In an October survey of CIOs globally conducted by Gartner, 60 per cent of Australian and New Zealand chief information officers told Gartner they have no interest in blockchain technology. Almost half of CIOs globally said the same thing. Also in October, the high-profile planned use of blockchain by the ASX to replace their existing software for share trading has been delayed until 2023 in part due to the COVID-19 pandemic and stakeholders seeking more time for testing. Despite these apparent headwinds, 2020 has seen many Australian companies running blockchain (aka distributed ledger tech) trial projects or actively using blockchain technology. Australian startups are also offering a wide range of new services based on blockchain technology.

In 2020 there has been an explosion of applications of blockchain in the finance sector. A collaborative project between Westpac, ANZ, CBA, Scentre Group (which manages Westfield shopping centres) and IBM called ‘Lygon’ aims to use blockchain technology to digitise bank guarantees, eliminating fraud and reducing transaction times. A collaborative proof-of-concept project for the issue of a central bank digital currency (CBDC) using distributed ledger technology is being developed by CBA, NAB, RBA, ConsenSys and Perpetual. Eftpos Australia has partnered with French distributed ledger technology firm Hedera to conduct a proof-of-concept for micropayments using a blockchain-based Australian dollar stablecoin. A pilot of that program would allow for pay-per-view and pay-per-second content on streaming platforms. Startup Identitii has developed a tokenisation technology that allows both parties of a payment transaction to be verified in real-time. Chrono.tech is a fintech company focusing on HR-solutions for business based on blockchain systems. Immutable is an Australian company that develops online games using blockchain technology to give gamers real and “immutable” ownership over items in the games they earn rather than licenses over items in traditional online games.
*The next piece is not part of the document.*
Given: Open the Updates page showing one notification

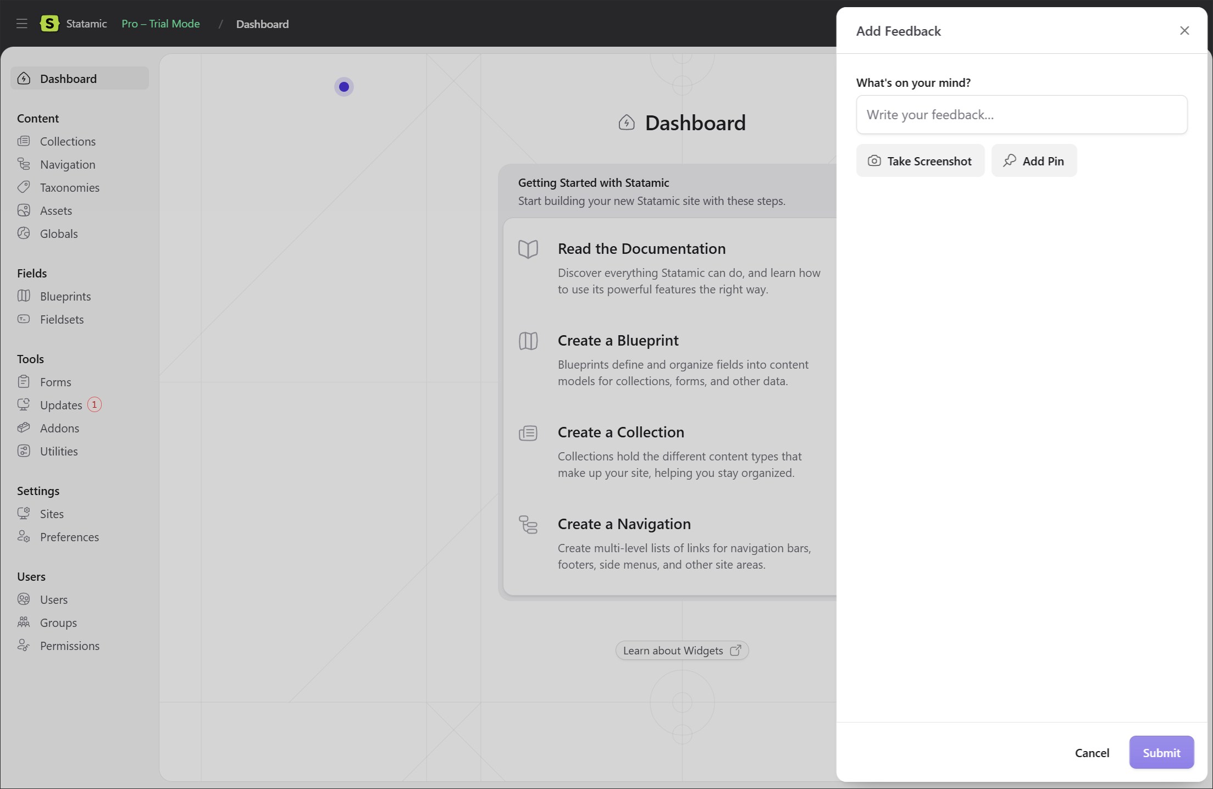Looking at the screenshot, I should [x=62, y=405].
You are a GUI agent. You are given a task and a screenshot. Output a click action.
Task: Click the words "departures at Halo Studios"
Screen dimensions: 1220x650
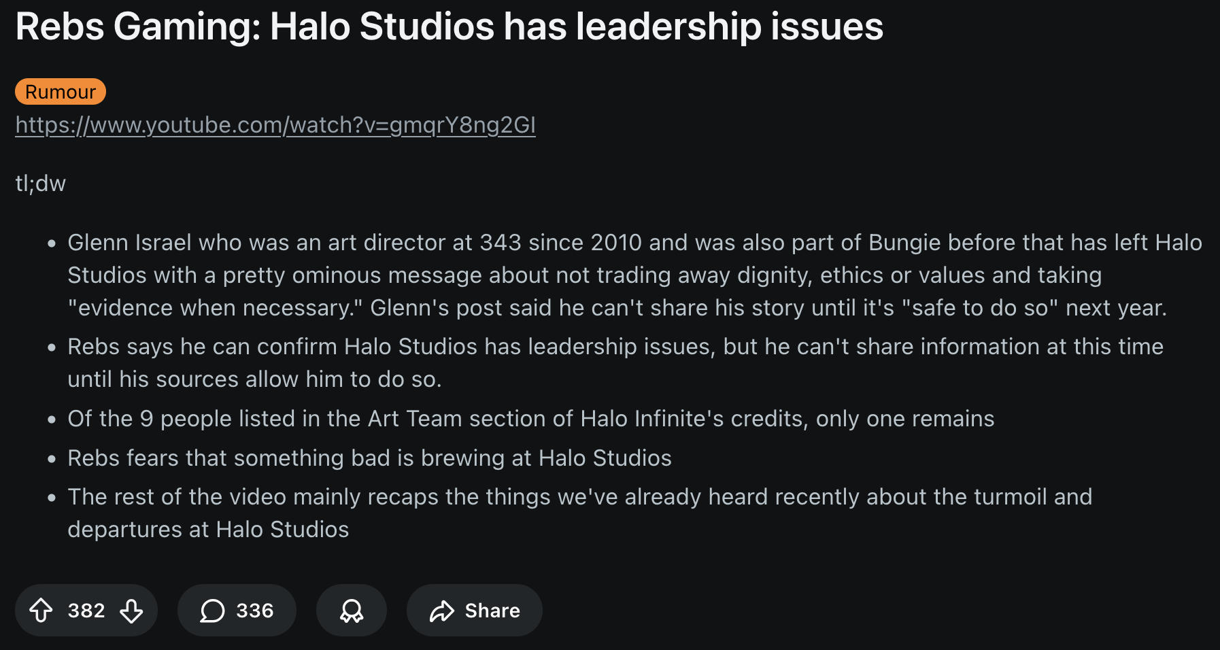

Use of blockchain for contracting outside of fintech is also growing. For example, Telstra is working with international telecom companies Colt, PCCW Global, BT, HGC Global Communications and Telefonica (and others) to use blockchain to reduce inter-carrier settlement costs and time. Startups Power Ledger uses blockchain technology for trading renewable energy and environmental commodities and Civic Ledger uses blockchain technology to digitally connect citizens and industry with government.

The technology is also being applied in tracking and tracing of physical products, particularly across supply chains, in trade, and to support verification of claims of ethical or sustainable sourcing. World Wildlife Fund Australia and BCG Digital Ventures have collaborated to create a platform called OpenSC that uses blockchain to verify claims about sustainable and ethical products. Australian Border Force, Singapore Customs and the Singapore Infocomm Media Development Authority are also trialling blockchain technology to make the import and export of goods smoother, safer and more secure. Australian startups also have offerings that track, trace and evaluate supply chains using blockchain technology including for example AgriDigital, Lumachain, Fresh Supply Co, Laava, and Trust provenance. A South Australian based company called Entrust Global is using blockchain to trace the authenticity of wine and combat wine fraud.

How to explain, then, this apparent disinterest in blockchain technology among CIOs? It may be companies are waiting to see more tangible benefits from the use of blockchain before committing their attention spans. That strategy may lead to missed opportunities for some – only time will tell.

This article was co-authored with Francis Meehan.